La saison du silence – Claire Mathot

Couverture de La saison du silence de Claire Mathot. On y voit une forêt enneigée en arrière plan. Au premier plan, une mare gelée autour de laquelle des oiseaux sont réunis.

Pour une première lecture de l’année, le choix n’était pas trop déconnant : un bouquin relativement court – 169 pages au compteur – et un résumé qui faisait penser à du post-apo, et quand on me connaît un peu on sait que j’adore me repaître d’un monde en ruines.

Sauf qu’au final, je ne sais pas si c’était du post-apo. La première particularité du bouquin, pas forcément inhabituelle j’en conviens, étant son manque de repères. Nous sommes dans un petit village dont le nom commence par C mais qui ne sera jamais nommé. Les gens qui vivent là n’ont pas de particularité qui permette de dégager une culture particulière, ni même une époque. S’ils n’ont pas l’électricité, la fibre ou Tiktok, ils ne vivent pas non plus à l’âge de pierre. Le village est trop replié sur lui-même pour que l’on ait une idée du monde extérieur, même si l’on sait que d’autres civilisations existent quelque part, et que d’autres ont existé qui peuvent ressembler à la nôtre, mais tout est vraiment trop vague pour se faire une idée concrète.

L’autre particularité du village, digne d’une dystopie, est que personne ne porte de nom. Tous les habitants sont définis par leur Occupation. La majuscule n’étant pas une faute de frappe. Ainsi, on rencontrera le Passeur, qui aide les voyageurs à traverser la rivière qui isole le village du reste du monde ; la Jeune Serveuse, apprentie de la Serveuse ; le Fossoyeur, reclus dans son cimetière. Les enfants en sont réduits à être le Fils du Meunier et de la Crémière.

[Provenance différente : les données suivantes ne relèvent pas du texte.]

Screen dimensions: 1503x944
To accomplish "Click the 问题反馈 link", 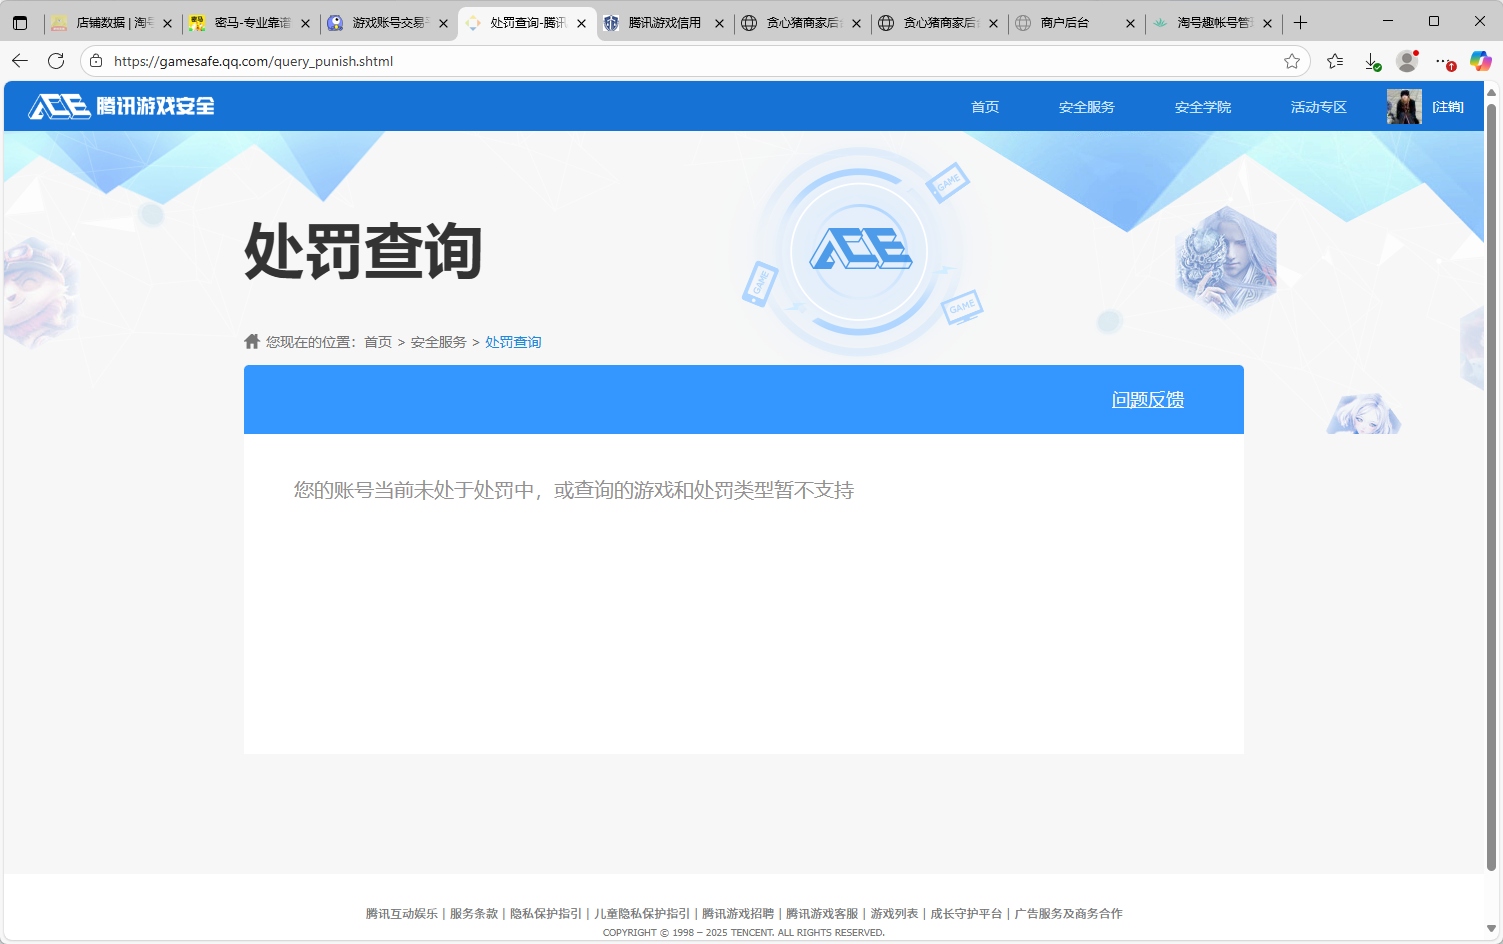I will pos(1148,399).
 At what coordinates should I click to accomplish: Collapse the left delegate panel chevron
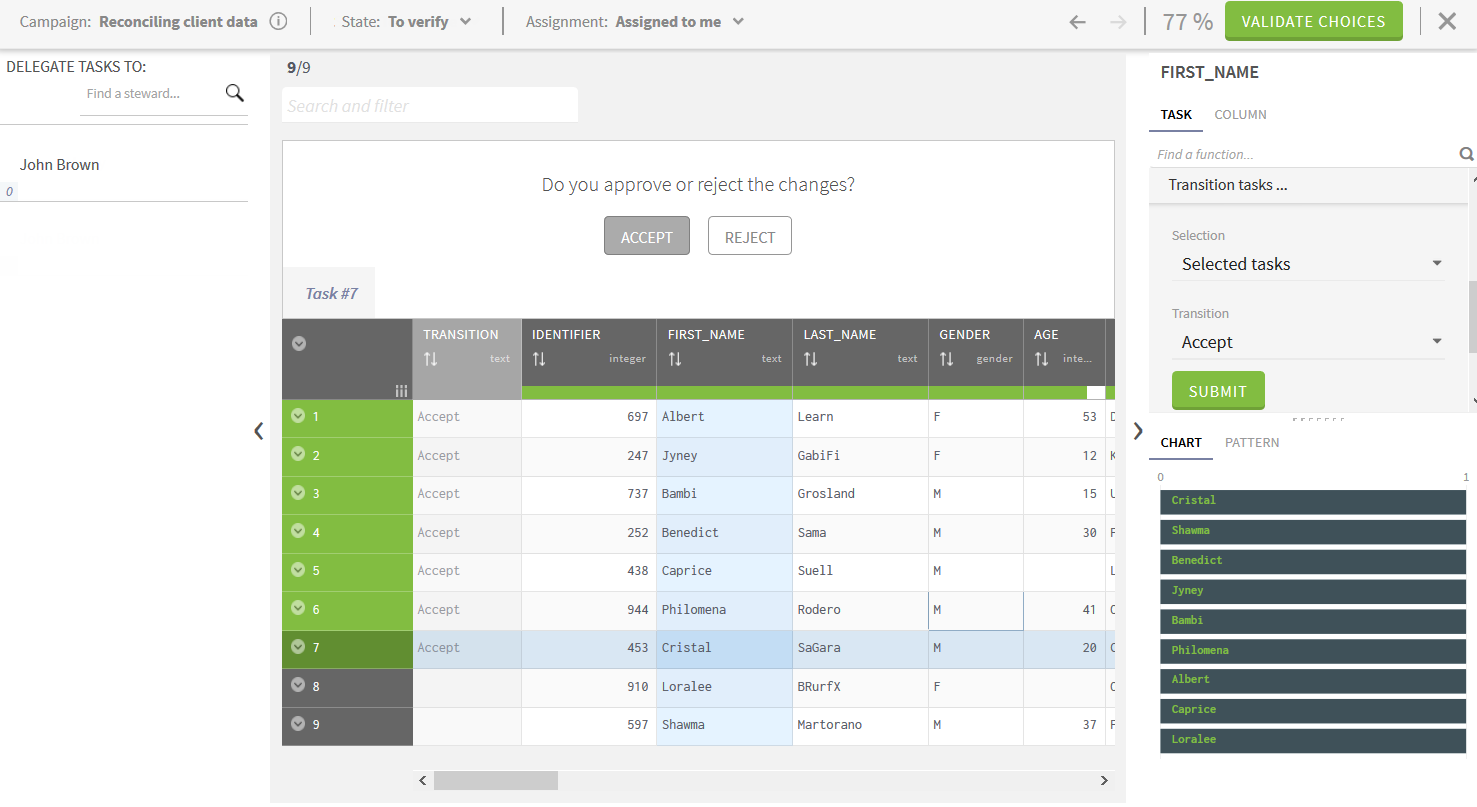pyautogui.click(x=259, y=431)
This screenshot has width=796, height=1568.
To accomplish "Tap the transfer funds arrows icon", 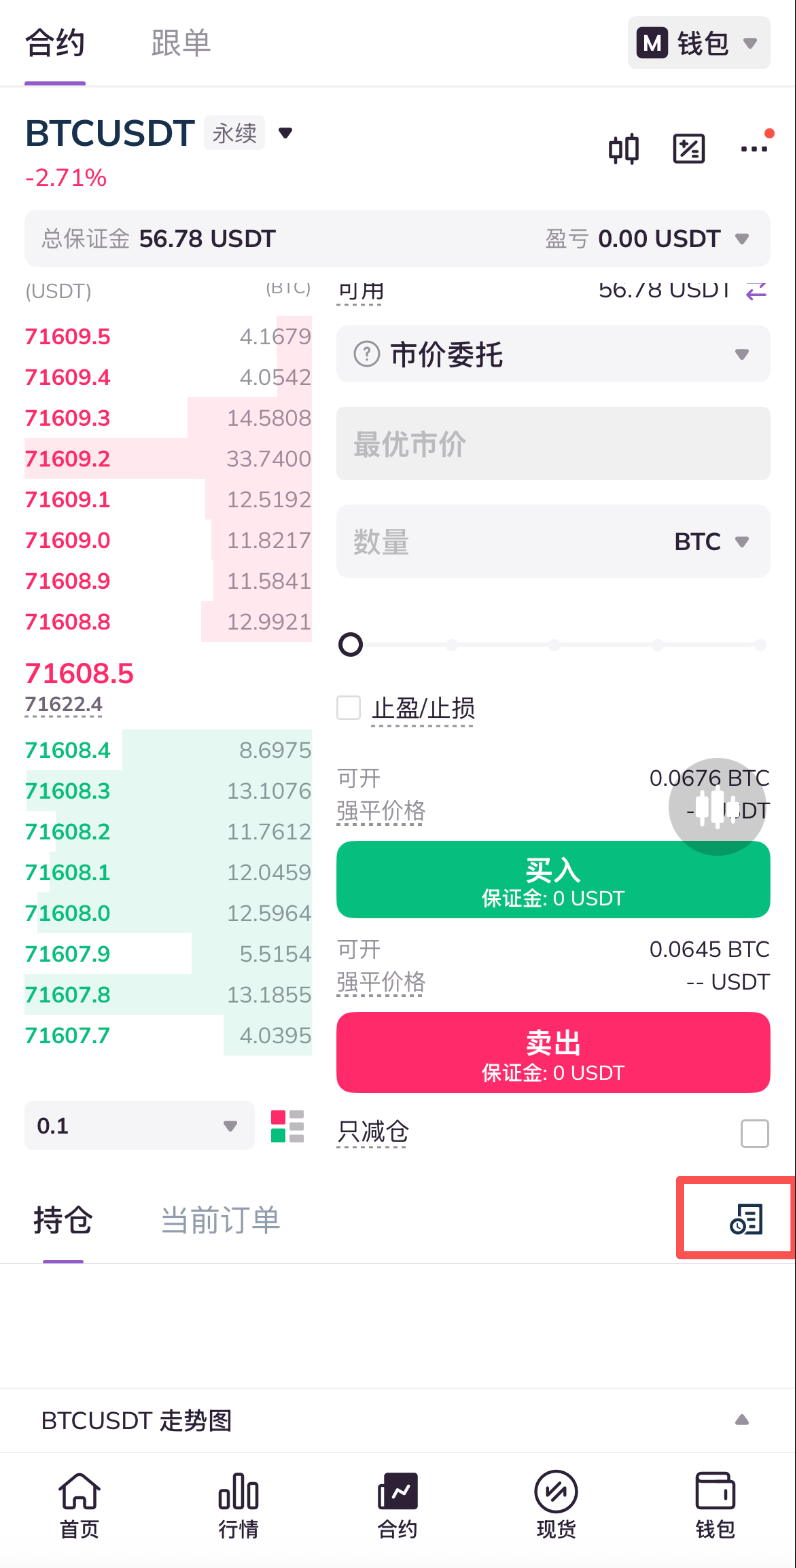I will click(756, 290).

Et chaque place est unique : il ne peut pas y avoir plusieurs Serveuses. Vous voulez être Serveuse ? Convoquez une Destitution ! Le déroulement est simple : soit la Serveuse actuelle vous file sa place de bon gré, devient l’Ancienne Serveuse et décarre du coin, soit vous vous bastonnez pour gagner la place. Et si vous devenez Serveuse, vous pourrez vivre quelques années peinard, avant de vous demander, tandis que vous vieillissez et que votre santé décline, à quel moment un autre (enfant, adulte ou personne venant de l’extérieur) profitera de votre faiblesse grandissante pour prendre votre place.

Plutôt chouette non ?

Ajoutez à ça une atmosphère à huis-clos avec l’hiver qui arrive et donc l’Isoloir qui commence – le village est isolé du reste du monde et c’est chacun pour soi, tant pis pour les cigales qui ont passé l’été à chanter – et vous avez le topo. En début de bouquin, juste avant l’hiver, un voyageur arrive au village et demande sa place. Mais ce voyageur n’est pas un total inconnu et son arrivée va déclencher tout un tas de trucs.

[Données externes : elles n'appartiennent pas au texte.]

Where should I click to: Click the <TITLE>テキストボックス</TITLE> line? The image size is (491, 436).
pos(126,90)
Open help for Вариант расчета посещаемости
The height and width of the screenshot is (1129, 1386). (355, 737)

L’histoire ne s’attarde que sur quelques personnages, le reste du village étant peuplé de gens trop préoccupés à gagner une place ou à la garder pour avoir une vie à côté. Les personnages restant sont néanmoins dignes d’intérêt. Si l’Écrivain, confit dans sa rancœur, n’est pas particulièrement sympathique, et l’Aventurier trop distant pour être touchant, reste la Jeune Serveuse et le Fossoyeur qui vont sauver les meubles, insuffler au récit l’humanité qu’il lui manquait et en faire ce qui est à mes yeux un quasi-sans-faute. À ma connaissance, c’est un premier roman, et j’ai lu trop de premiers romans dont je me suis demandé comment ils avaient pu passer le moindre comité de lecture pour ne pas être admirative devant La saison du silence. Le tableau que j’en ai dressé semble sans doute sombre mais j’y suis retournée sans traîner les pieds, parce que je voulais savoir ce qui allait arriver à ces deux-là, que j’étais contente de les voir évoluer. C’était chouette. On n’est pas sur du coup de cœur, mais sur du suffisamment qualitatif pour que ça me reste dans un coin de la tête un petit moment. En somme, un bon petit démarrage pour 2025.